The highest ideal is to offer someone intrinsic value. Or maybe that’s the highest value to the creator of the product, at least from my perspective. The recipient both needs materials of intrinsic value and of learning. But to offer someone direct value is rarer, more noble, and more difficult especially when the quality is very high. Materials of intrinsic value include music, stories, literature, songs, jokes, comedy, television shows, plays, philosophical works, artistic photographs, entertaining foods, movies and so on. Materials of learning include how-to’s, courses, textbooks, college educations, most podcasts which are instructing something, generally anything that offers the recipient the hope of learning something so he or she can improve their life in some way. Often in the world of world of YouTube that learning, usually doled out in a specific chosen “niche” includes how to make money and how to get views and subscribers, how to manifest something, or how to do fix make sell build a zillion different things. This feels particularly somewhat like a pyramid. Is teaching a pyramid scheme? Hey kid I’ll teach you how to do math so you can pay me and then teach the next younger kid how to do math and he can pay you. But what are else are we going to do with the math? Teach more people and charge them.

(STATED PROBLEM A):
Lay out the entries from the line containing "Screen dimensions: 461x264" through the end of the entries, inclusive, as a Markdown table with the columns Row and Content. Number each nonblank line and leave out the pictures.
The passage on intrinsic value and the entries that follow are independent of each other.

(AVAILABLE DATA):
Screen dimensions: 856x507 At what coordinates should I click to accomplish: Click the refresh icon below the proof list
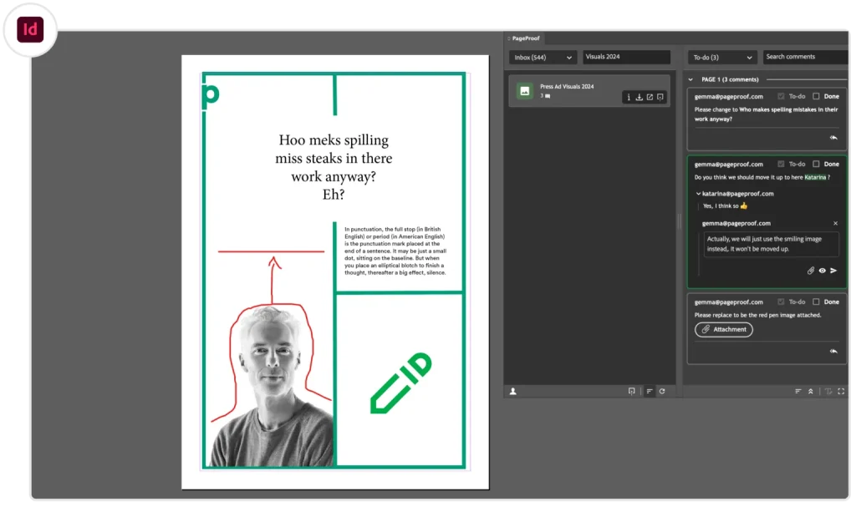point(661,391)
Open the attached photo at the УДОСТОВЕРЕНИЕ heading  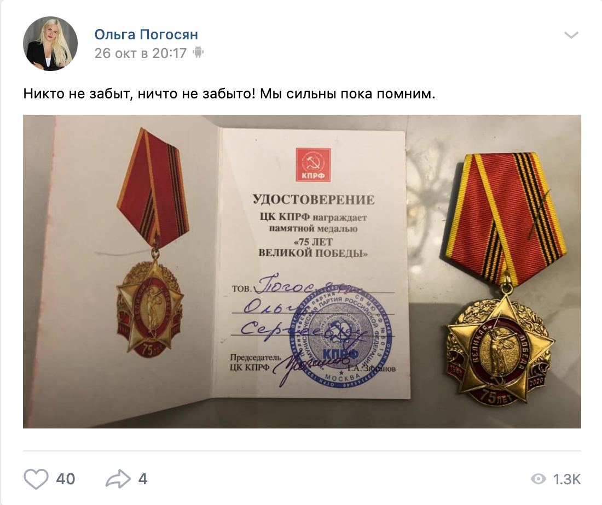(313, 200)
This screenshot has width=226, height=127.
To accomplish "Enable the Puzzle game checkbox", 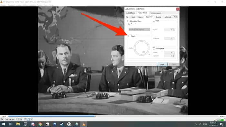I will click(x=154, y=48).
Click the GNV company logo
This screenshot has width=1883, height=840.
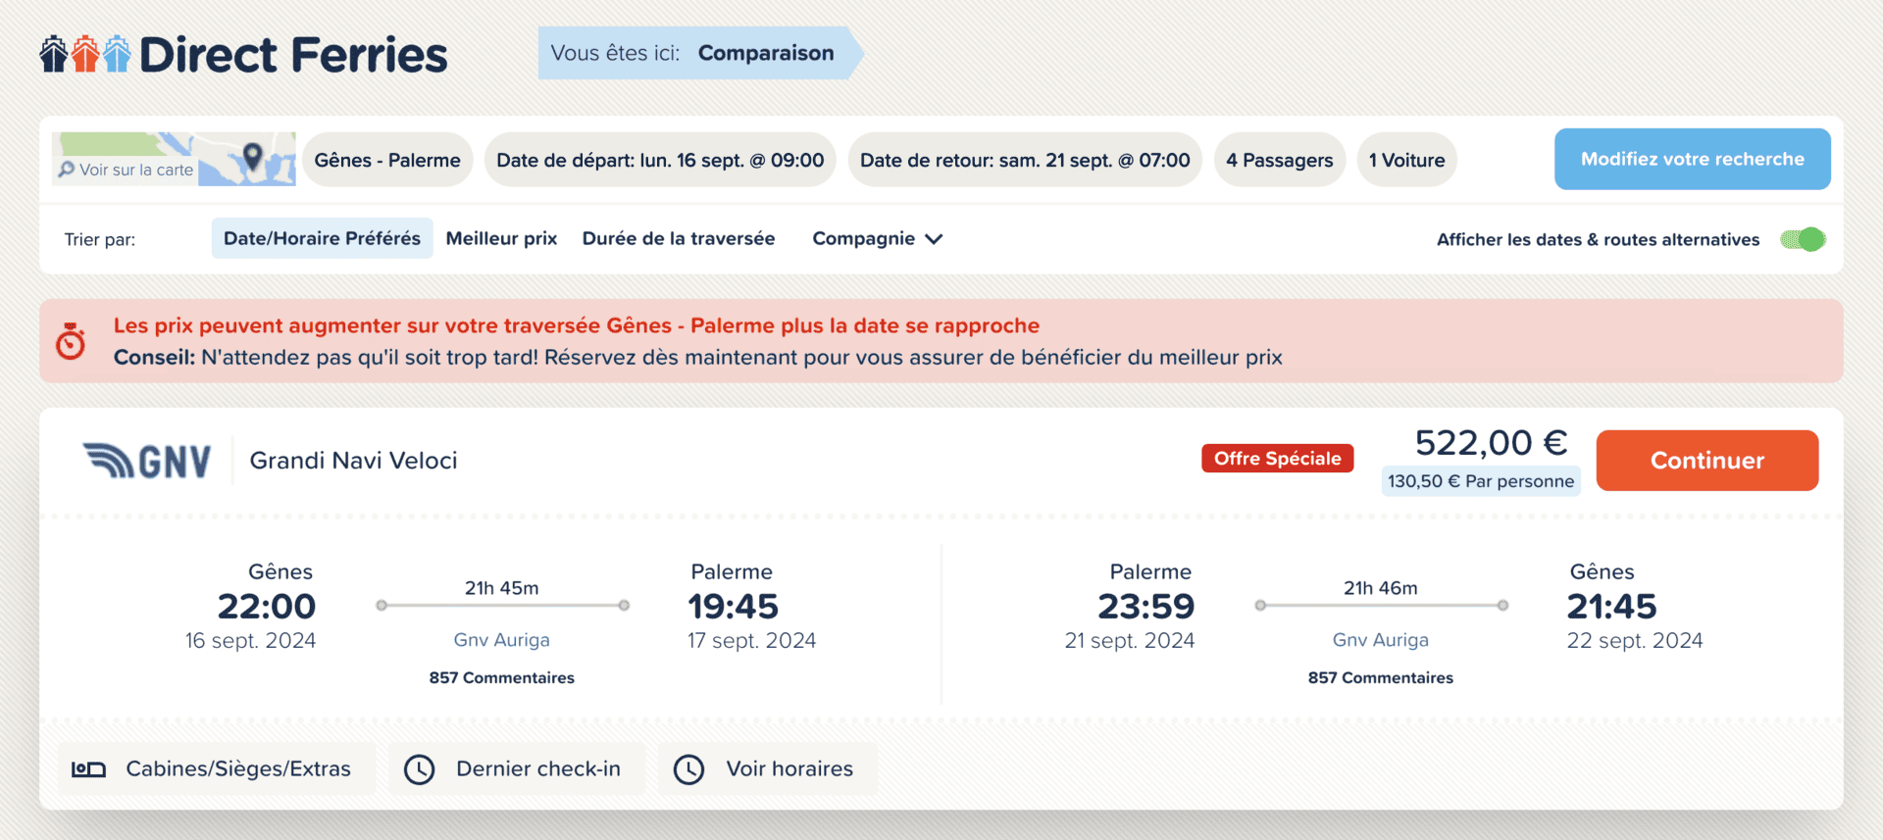point(147,461)
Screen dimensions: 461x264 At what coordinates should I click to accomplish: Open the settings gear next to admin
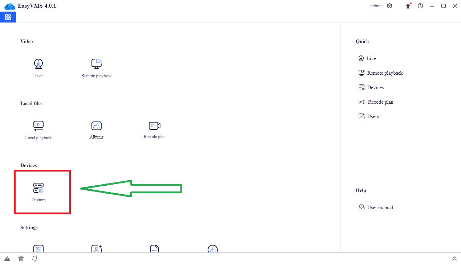[389, 6]
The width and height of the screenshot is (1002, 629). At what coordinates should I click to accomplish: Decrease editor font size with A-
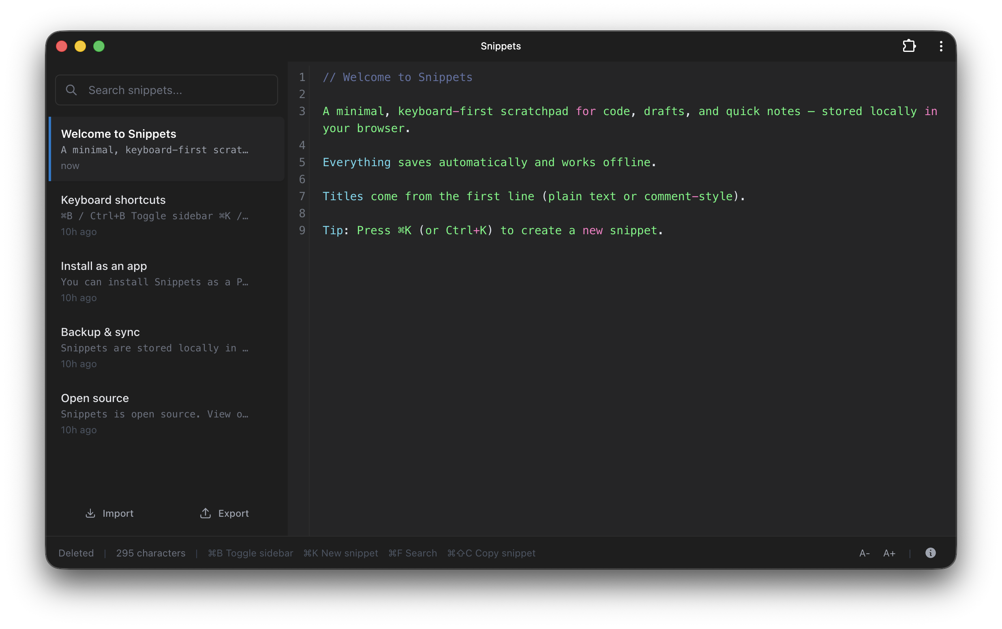pos(864,553)
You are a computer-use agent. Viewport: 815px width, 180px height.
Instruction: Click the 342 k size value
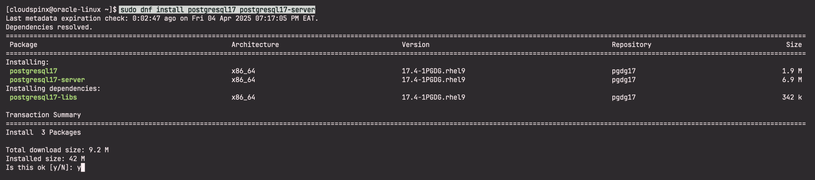point(792,97)
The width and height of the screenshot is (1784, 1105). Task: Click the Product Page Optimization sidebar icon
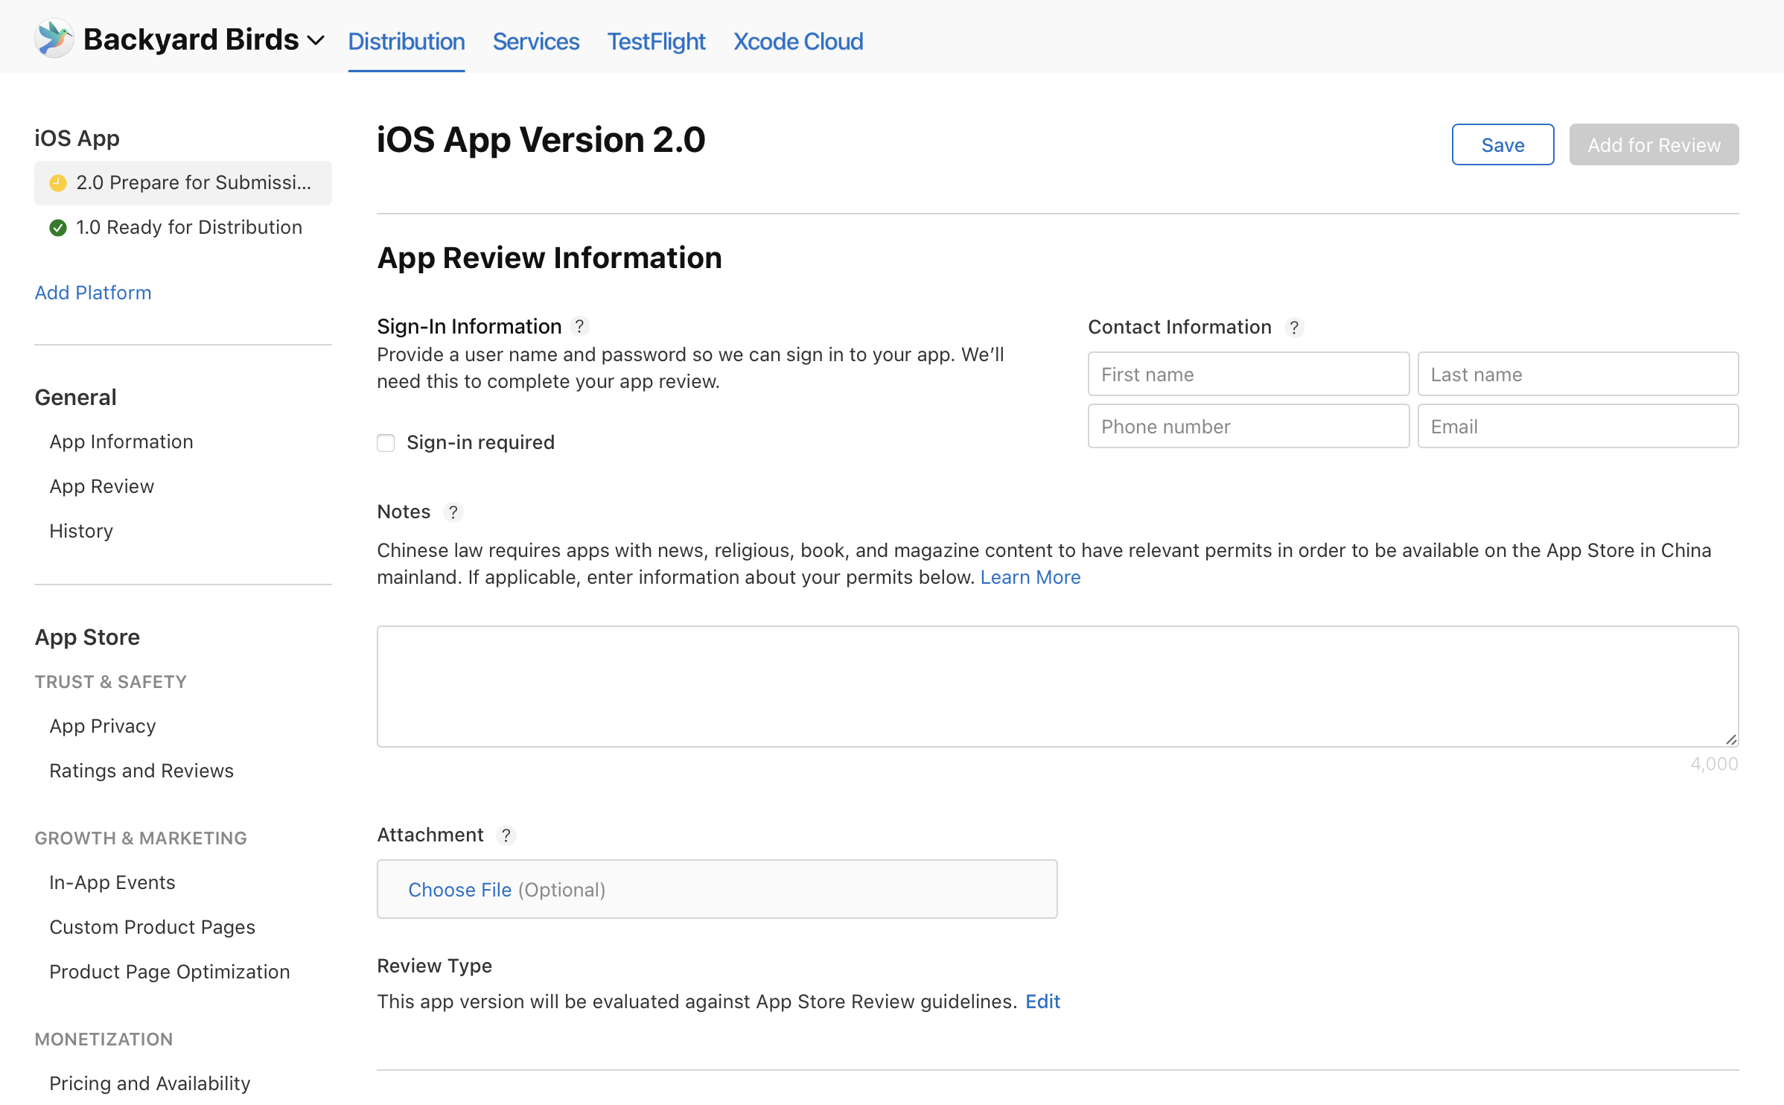point(170,971)
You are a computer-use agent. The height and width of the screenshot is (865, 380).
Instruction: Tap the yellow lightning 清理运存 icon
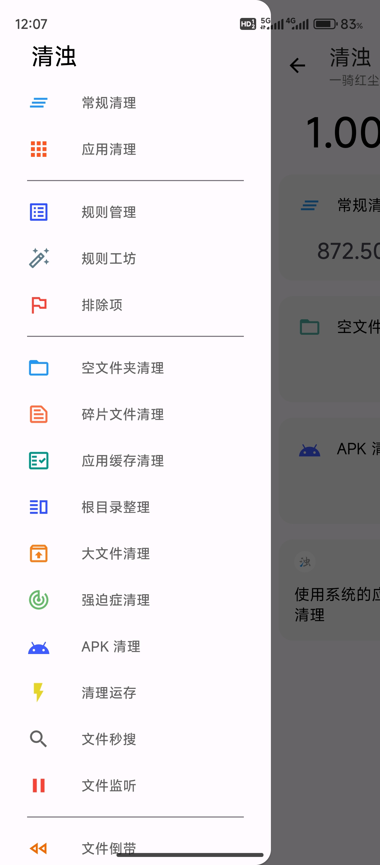pyautogui.click(x=39, y=692)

(STATED PROBLEM B):
Reproduce the passage on intrinsic value word for word.

(CORRECT RESULT A):
| Row | Content |
|---|---|
| 1 | Screen dimensions: 461x264 At what coordinates should I click to accomplish: Open the settings gear next to admin |
| 2 | [389, 6] |
| 3 | The width and height of the screenshot is (1002, 629). At what coordinates should I click to accomplish: Decrease editor font size with A- |
| 4 | pos(864,553) |
| 5 | You are a computer-use agent. Viewport: 815px width, 180px height. |
| 6 | Instruction: Click the 342 k size value |
| 7 | point(792,97) |
| 8 | The width and height of the screenshot is (1784, 1105). Task: Click the Product Page Optimization sidebar icon |
| 9 | point(170,971) |
| 10 | You are a computer-use agent. The height and width of the screenshot is (865, 380). |
| 11 | Instruction: Tap the yellow lightning 清理运存 icon |
| 12 | pyautogui.click(x=39, y=692) |

(CORRECT RESULT B):
The highest ideal is to offer someone intrinsic value. Or maybe that’s the highest value to the creator of the product, at least from my perspective. The recipient both needs materials of intrinsic value and of learning. But to offer someone direct value is rarer, more noble, and more difficult especially when the quality is very high. Materials of intrinsic value include music, stories, literature, songs, jokes, comedy, television shows, plays, philosophical works, artistic photographs, entertaining foods, movies and so on. Materials of learning include how-to’s, courses, textbooks, college educations, most podcasts which are instructing something, generally anything that offers the recipient the hope of learning something so he or she can improve their life in some way. Often in the world of world of YouTube that learning, usually doled out in a specific chosen “niche” includes how to make money and how to get views and subscribers, how to manifest something, or how to do fix make sell build a zillion different things. This feels particularly somewhat like a pyramid. Is teaching a pyramid scheme? Hey kid I’ll teach you how to do math so you can pay me and then teach the next younger kid how to do math and he can pay you. But what are else are we going to do with the math? Teach more people and charge them.